Exercise data:
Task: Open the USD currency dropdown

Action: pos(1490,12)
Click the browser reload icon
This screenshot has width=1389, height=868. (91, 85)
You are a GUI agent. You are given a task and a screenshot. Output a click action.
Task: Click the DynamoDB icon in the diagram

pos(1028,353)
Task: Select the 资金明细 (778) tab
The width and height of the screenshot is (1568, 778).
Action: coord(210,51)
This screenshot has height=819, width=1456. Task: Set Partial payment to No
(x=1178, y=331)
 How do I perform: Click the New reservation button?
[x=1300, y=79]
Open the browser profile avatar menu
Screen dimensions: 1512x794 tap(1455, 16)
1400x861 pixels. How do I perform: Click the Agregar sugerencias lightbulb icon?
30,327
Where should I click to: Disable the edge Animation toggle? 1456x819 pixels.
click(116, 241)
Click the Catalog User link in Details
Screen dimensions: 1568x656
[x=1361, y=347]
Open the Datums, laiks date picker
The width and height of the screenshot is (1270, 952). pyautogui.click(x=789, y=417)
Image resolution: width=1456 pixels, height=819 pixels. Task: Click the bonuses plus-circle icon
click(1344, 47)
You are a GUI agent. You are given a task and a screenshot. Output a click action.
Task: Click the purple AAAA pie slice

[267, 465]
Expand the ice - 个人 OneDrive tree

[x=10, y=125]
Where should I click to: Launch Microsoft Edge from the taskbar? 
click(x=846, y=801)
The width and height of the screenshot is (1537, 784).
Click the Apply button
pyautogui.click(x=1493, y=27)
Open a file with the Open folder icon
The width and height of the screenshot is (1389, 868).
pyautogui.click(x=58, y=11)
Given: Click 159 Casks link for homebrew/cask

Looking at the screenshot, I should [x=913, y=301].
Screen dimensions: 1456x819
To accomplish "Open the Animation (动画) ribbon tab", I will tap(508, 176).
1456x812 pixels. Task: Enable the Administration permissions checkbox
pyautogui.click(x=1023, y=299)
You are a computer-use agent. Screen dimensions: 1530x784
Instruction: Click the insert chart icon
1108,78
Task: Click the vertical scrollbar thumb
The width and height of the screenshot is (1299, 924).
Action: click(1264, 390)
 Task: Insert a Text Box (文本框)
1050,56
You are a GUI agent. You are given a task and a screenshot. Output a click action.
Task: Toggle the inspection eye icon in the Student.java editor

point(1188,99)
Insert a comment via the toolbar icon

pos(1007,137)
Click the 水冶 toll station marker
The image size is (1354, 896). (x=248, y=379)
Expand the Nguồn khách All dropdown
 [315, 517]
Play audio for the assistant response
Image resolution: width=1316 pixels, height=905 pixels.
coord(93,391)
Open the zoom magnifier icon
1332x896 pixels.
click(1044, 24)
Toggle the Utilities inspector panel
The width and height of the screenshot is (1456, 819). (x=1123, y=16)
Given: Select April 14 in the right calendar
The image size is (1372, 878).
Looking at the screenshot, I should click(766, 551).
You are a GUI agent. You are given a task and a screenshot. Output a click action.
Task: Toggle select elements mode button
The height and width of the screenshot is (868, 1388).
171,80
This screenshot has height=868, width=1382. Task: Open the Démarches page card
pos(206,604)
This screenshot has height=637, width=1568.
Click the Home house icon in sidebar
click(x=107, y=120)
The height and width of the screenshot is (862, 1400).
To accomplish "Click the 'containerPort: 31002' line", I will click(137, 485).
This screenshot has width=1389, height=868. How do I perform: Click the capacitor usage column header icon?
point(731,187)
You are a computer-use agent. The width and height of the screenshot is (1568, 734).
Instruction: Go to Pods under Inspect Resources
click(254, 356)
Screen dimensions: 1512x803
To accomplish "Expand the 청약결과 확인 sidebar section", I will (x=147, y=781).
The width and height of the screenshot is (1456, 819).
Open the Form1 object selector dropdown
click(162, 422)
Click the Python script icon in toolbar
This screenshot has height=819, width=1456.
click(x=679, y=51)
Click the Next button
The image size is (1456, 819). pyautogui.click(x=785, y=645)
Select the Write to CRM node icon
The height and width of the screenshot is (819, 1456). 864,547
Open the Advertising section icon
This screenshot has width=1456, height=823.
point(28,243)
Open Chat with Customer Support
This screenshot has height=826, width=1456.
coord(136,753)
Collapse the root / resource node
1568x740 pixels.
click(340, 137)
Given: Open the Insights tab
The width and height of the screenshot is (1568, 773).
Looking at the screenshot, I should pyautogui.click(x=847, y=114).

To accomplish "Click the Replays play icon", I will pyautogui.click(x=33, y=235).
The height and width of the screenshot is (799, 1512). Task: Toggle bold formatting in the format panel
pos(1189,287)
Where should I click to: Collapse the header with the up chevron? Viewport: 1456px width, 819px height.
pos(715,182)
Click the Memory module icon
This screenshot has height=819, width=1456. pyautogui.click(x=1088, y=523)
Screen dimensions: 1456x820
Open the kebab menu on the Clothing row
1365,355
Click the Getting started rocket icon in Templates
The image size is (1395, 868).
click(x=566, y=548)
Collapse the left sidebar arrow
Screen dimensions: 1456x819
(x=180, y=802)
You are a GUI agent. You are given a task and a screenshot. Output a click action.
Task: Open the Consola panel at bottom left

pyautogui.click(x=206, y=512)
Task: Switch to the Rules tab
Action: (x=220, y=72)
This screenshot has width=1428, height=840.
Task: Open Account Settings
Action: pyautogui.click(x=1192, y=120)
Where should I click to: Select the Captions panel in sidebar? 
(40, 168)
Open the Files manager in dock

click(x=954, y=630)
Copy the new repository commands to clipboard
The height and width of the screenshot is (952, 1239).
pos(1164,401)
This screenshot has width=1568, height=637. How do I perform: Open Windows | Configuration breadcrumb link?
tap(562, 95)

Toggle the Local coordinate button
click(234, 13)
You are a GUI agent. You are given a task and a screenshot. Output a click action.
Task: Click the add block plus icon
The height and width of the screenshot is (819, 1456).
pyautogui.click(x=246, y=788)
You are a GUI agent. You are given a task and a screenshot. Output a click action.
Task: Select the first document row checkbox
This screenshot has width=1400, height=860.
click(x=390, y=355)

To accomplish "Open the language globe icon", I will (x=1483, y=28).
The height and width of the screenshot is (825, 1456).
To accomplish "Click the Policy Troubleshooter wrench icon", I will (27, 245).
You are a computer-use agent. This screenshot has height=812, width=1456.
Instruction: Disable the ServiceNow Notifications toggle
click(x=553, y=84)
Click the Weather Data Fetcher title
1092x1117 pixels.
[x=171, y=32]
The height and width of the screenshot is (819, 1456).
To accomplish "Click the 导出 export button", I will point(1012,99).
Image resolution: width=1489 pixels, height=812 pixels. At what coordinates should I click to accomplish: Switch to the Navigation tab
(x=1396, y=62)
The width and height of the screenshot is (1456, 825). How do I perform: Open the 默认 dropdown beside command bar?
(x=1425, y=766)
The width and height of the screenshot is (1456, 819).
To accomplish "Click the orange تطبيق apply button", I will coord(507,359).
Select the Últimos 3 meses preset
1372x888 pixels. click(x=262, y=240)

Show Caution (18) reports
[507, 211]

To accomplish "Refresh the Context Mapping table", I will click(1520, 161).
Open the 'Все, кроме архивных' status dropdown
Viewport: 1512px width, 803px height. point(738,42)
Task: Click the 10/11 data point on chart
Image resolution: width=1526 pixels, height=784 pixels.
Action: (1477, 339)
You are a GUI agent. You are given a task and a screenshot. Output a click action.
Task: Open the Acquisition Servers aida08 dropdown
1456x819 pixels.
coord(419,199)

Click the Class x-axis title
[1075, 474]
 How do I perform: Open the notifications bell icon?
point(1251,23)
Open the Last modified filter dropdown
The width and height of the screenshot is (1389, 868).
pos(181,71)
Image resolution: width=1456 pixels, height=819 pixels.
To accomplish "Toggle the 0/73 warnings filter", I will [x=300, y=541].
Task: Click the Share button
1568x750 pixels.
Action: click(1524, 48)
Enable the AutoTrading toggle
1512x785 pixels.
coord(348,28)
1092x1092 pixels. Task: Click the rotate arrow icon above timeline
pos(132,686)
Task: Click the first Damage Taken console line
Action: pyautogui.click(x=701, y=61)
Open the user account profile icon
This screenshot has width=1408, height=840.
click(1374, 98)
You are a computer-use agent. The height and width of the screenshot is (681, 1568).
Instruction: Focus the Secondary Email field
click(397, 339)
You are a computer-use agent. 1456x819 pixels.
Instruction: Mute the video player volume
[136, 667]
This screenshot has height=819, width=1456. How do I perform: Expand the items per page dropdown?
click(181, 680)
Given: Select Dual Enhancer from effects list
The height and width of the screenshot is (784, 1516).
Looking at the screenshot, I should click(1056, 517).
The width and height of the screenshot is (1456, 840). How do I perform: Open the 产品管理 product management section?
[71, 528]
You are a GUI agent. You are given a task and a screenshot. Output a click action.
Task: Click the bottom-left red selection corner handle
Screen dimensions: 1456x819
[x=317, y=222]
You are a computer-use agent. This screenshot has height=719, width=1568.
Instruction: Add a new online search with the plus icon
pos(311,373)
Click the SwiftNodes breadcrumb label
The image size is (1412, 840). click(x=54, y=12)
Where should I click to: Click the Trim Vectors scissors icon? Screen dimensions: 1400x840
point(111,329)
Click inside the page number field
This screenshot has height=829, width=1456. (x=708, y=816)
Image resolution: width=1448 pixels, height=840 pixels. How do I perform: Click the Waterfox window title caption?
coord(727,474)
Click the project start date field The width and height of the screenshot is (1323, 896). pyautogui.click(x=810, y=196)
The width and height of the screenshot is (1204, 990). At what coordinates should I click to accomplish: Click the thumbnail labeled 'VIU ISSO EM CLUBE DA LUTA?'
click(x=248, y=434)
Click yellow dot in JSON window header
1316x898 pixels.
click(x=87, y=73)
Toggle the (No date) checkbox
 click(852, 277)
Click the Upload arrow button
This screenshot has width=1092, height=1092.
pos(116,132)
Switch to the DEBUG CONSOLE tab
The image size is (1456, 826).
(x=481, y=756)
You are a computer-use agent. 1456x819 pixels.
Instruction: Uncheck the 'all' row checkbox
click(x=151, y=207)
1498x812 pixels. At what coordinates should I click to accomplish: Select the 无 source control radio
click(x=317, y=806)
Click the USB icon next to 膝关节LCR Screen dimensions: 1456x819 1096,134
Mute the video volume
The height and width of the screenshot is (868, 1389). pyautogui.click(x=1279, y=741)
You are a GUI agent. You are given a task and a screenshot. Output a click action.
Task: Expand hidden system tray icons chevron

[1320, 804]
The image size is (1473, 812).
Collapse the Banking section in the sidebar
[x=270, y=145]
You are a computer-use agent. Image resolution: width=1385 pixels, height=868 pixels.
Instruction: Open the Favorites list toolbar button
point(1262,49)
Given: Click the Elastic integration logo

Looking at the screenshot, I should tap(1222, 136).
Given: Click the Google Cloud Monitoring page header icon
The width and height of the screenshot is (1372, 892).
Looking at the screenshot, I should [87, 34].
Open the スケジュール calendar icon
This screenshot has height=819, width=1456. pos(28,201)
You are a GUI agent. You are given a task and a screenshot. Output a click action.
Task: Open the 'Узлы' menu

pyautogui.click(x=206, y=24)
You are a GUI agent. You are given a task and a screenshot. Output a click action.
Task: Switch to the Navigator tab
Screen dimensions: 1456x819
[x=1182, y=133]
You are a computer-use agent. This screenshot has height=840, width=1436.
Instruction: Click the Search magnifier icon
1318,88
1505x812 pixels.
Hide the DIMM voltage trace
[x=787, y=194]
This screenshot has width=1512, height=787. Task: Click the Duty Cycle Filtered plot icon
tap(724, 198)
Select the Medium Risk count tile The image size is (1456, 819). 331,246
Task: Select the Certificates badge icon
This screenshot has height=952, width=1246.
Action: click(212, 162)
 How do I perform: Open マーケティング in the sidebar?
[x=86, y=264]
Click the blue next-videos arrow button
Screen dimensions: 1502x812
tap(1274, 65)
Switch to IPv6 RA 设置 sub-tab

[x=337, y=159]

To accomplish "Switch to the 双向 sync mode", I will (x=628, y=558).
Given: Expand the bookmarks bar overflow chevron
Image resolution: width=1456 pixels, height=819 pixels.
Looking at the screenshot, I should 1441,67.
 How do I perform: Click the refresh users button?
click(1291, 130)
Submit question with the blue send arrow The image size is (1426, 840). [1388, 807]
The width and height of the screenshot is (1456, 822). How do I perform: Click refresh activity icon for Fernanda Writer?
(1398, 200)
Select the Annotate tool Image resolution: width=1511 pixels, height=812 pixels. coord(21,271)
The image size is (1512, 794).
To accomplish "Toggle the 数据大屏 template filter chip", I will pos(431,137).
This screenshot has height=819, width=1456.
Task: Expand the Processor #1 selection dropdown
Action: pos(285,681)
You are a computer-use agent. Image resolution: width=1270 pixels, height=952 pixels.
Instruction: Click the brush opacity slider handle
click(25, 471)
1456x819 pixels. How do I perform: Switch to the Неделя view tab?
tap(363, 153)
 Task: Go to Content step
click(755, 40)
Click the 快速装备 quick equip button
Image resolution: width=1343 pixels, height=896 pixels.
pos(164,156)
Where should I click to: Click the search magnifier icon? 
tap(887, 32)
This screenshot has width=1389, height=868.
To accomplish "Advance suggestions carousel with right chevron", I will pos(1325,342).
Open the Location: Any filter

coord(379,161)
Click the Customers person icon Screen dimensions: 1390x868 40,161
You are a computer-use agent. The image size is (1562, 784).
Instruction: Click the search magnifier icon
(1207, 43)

Exercise directions:
Exactly how many lines in the records above hold the string "mode"? Reply with that number only.

Response:
2